It turns out, on close inspection they're not really saying that's going to happen. They're not specifying the conditions, or a time frame, or likelihood, so there's no way of assessing accuracy. You could say these pundits are just doing what a rational pundit would do because they know that they live in a somewhat stochastic world. They know that it's a world that frequently is going to throw off surprises at them, so to maintain their credibility with their community of co-believers they need to be vague. It's an essential survival skill. There is some considerable truth to that, and forecasting tournaments are a very different way of proceeding. Forecasting tournaments require people to attach explicit probabilities to well-defined outcomes in well-defined time frames so you can keep score.


CLASS II — Tournaments: Prying Open Closed Minds in Unnecessarily Polarized Debates

Tournaments have a scientific value. They help us test a lot of psychological hypotheses about the drivers of accuracy, they help us test statistical ideas; there are a lot of ideas we can test in tournaments. Tournaments have a value inside organizations and businesses. A more accurate probability helps to price options better on Wall Street, so they have value. 

I wanted to focus more on what I see as the wider societal value of tournaments and the potential value of tournaments in depolarizing unnecessarily polarizing policy debates. In short, making us more civilized. ... 

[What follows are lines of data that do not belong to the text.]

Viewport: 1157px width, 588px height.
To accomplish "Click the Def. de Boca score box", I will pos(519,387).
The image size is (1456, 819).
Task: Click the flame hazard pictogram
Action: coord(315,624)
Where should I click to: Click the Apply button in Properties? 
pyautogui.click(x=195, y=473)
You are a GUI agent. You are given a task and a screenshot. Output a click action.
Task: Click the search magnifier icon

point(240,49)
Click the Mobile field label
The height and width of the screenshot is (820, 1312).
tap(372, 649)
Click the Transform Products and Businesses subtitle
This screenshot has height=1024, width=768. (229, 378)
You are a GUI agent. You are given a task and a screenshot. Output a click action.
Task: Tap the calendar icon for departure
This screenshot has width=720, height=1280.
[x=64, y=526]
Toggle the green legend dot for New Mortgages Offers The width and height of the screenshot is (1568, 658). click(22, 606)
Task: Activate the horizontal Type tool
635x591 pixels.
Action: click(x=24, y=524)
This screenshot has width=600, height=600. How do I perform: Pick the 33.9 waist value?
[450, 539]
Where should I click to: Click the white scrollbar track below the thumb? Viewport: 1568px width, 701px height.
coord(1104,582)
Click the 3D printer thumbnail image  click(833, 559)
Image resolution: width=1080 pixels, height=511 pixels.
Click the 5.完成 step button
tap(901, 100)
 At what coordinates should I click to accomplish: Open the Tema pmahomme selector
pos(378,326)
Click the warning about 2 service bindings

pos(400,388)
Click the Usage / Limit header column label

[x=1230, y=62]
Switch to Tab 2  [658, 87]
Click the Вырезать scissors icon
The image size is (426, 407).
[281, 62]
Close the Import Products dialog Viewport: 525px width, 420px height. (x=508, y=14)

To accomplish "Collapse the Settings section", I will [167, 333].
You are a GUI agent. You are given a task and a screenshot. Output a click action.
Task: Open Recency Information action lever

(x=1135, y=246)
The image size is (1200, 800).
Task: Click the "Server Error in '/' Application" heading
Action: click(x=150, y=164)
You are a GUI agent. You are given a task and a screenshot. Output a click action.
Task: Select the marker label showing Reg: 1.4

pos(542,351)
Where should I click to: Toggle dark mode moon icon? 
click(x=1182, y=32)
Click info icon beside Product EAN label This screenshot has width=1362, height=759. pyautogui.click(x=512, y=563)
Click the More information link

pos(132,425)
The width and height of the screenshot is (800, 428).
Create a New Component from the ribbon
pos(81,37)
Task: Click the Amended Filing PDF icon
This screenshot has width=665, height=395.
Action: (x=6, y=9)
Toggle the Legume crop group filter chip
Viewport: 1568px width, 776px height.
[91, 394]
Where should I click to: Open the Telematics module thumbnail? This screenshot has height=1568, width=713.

There is well-developed research literature on how to measure accuracy. There is not such well-developed research literature on how to measure the quality of questions. The quality of questions is going to be absolutely crucial if we want tournaments to be able to play a role in tipping the scales of plausibility in important debates, and if you want tournaments to play a role in incentivizing people to behave more reasonably in debates.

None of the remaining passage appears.